→ Data for this task
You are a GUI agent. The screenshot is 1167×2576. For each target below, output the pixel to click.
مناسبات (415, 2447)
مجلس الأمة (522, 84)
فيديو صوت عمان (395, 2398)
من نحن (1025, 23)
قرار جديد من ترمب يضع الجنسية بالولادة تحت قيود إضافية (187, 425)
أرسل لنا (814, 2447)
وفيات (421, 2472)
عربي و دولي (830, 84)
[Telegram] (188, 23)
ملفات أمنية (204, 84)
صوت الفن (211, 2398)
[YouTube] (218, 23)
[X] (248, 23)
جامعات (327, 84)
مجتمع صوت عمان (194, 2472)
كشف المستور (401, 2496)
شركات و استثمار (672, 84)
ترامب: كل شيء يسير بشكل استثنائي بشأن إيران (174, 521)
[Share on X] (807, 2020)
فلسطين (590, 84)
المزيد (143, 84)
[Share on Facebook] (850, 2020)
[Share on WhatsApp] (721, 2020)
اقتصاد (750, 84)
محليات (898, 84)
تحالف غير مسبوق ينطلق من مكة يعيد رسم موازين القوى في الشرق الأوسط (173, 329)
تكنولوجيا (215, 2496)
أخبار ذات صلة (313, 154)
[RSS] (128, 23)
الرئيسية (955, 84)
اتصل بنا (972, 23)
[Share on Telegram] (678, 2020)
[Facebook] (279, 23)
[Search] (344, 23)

→ Problem description
Whatever lies between the line containing "[X] (248, 23)" and the final line above, both included, must be returned exactly.

→ Problem solution
[X] (248, 23)
جامعات (327, 84)
مجتمع صوت عمان (194, 2472)
كشف المستور (401, 2496)
شركات و استثمار (672, 84)
ترامب: كل شيء يسير بشكل استثنائي بشأن إيران (174, 521)
[Share on X] (807, 2020)
فلسطين (590, 84)
المزيد (143, 84)
[Share on Facebook] (850, 2020)
[Share on WhatsApp] (721, 2020)
اقتصاد (750, 84)
محليات (898, 84)
تحالف غير مسبوق ينطلق من مكة يعيد رسم موازين القوى في الشرق الأوسط (173, 329)
تكنولوجيا (215, 2496)
أخبار ذات صلة (313, 154)
[RSS] (128, 23)
الرئيسية (955, 84)
اتصل بنا (972, 23)
[Share on Telegram] (678, 2020)
[Facebook] (279, 23)
[Search] (344, 23)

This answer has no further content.